**Your objective**
For this exercise, restate the data below with no change at all.

**Data section**

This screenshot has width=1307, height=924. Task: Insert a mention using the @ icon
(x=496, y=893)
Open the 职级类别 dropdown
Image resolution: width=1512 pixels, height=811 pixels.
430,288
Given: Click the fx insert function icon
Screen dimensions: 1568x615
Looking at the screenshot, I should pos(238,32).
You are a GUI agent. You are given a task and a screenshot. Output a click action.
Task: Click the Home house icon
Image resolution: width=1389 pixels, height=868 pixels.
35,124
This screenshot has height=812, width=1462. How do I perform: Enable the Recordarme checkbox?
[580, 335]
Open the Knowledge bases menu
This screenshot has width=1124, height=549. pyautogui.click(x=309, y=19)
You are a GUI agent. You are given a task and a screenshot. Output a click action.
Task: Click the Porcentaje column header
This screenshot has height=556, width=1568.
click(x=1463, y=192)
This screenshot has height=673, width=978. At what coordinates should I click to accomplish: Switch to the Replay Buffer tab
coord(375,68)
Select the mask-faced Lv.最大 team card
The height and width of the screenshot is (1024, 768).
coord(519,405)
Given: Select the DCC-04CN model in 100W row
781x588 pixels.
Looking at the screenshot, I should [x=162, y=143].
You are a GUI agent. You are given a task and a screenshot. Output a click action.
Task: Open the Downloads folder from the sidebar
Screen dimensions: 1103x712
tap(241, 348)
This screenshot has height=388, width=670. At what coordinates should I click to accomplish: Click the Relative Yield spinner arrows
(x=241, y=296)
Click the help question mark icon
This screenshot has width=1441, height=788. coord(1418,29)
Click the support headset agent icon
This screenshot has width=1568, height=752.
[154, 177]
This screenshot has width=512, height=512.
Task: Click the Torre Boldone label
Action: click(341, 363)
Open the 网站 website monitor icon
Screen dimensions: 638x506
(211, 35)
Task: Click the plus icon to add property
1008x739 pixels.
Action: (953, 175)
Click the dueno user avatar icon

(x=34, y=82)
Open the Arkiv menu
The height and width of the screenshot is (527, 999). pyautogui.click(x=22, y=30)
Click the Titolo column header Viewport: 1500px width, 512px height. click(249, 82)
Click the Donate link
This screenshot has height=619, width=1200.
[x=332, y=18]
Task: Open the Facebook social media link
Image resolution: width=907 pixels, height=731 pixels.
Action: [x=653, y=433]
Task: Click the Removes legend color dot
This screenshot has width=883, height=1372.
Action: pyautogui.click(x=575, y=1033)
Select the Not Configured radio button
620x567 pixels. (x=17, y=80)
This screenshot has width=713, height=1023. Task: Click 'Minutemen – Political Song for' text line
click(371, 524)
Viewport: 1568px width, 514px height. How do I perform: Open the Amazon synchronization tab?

**Result**
This screenshot has width=1307, height=924. Task: Insert a mention using the @ icon
(x=496, y=893)
Open the 职级类别 dropdown
Image resolution: width=1512 pixels, height=811 pixels.
430,288
Given: Click the fx insert function icon
Screen dimensions: 1568x615
Looking at the screenshot, I should pos(238,32).
You are a GUI agent. You are given a task and a screenshot. Output a click action.
Task: Click the Home house icon
Image resolution: width=1389 pixels, height=868 pixels.
35,124
This screenshot has height=812, width=1462. How do I perform: Enable the Recordarme checkbox?
[580, 335]
Open the Knowledge bases menu
This screenshot has width=1124, height=549. pyautogui.click(x=309, y=19)
You are a GUI agent. You are given a task and a screenshot. Output a click action.
Task: Click the Porcentaje column header
This screenshot has height=556, width=1568.
click(x=1463, y=192)
This screenshot has height=673, width=978. At what coordinates should I click to accomplish: Switch to the Replay Buffer tab
coord(375,68)
Select the mask-faced Lv.最大 team card
The height and width of the screenshot is (1024, 768).
coord(519,405)
Given: Select the DCC-04CN model in 100W row
781x588 pixels.
Looking at the screenshot, I should [x=162, y=143].
You are a GUI agent. You are given a task and a screenshot. Output a click action.
Task: Open the Downloads folder from the sidebar
Screen dimensions: 1103x712
tap(241, 348)
This screenshot has height=388, width=670. At what coordinates should I click to accomplish: Click the Relative Yield spinner arrows
(x=241, y=296)
Click the help question mark icon
This screenshot has width=1441, height=788. coord(1418,29)
Click the support headset agent icon
This screenshot has width=1568, height=752.
[154, 177]
This screenshot has width=512, height=512.
Task: Click the Torre Boldone label
Action: click(341, 363)
Open the 网站 website monitor icon
Screen dimensions: 638x506
(211, 35)
Task: Click the plus icon to add property
1008x739 pixels.
Action: (953, 175)
Click the dueno user avatar icon

(x=34, y=82)
Open the Arkiv menu
The height and width of the screenshot is (527, 999). pyautogui.click(x=22, y=30)
Click the Titolo column header Viewport: 1500px width, 512px height. click(249, 82)
Click the Donate link
This screenshot has height=619, width=1200.
[x=332, y=18]
Task: Open the Facebook social media link
Image resolution: width=907 pixels, height=731 pixels.
Action: [x=653, y=433]
Task: Click the Removes legend color dot
This screenshot has width=883, height=1372.
Action: pyautogui.click(x=575, y=1033)
Select the Not Configured radio button
620x567 pixels. (x=17, y=80)
This screenshot has width=713, height=1023. Task: Click 'Minutemen – Political Song for' text line
click(371, 524)
Viewport: 1568px width, 514px height. How do I perform: Open the Amazon synchronization tab?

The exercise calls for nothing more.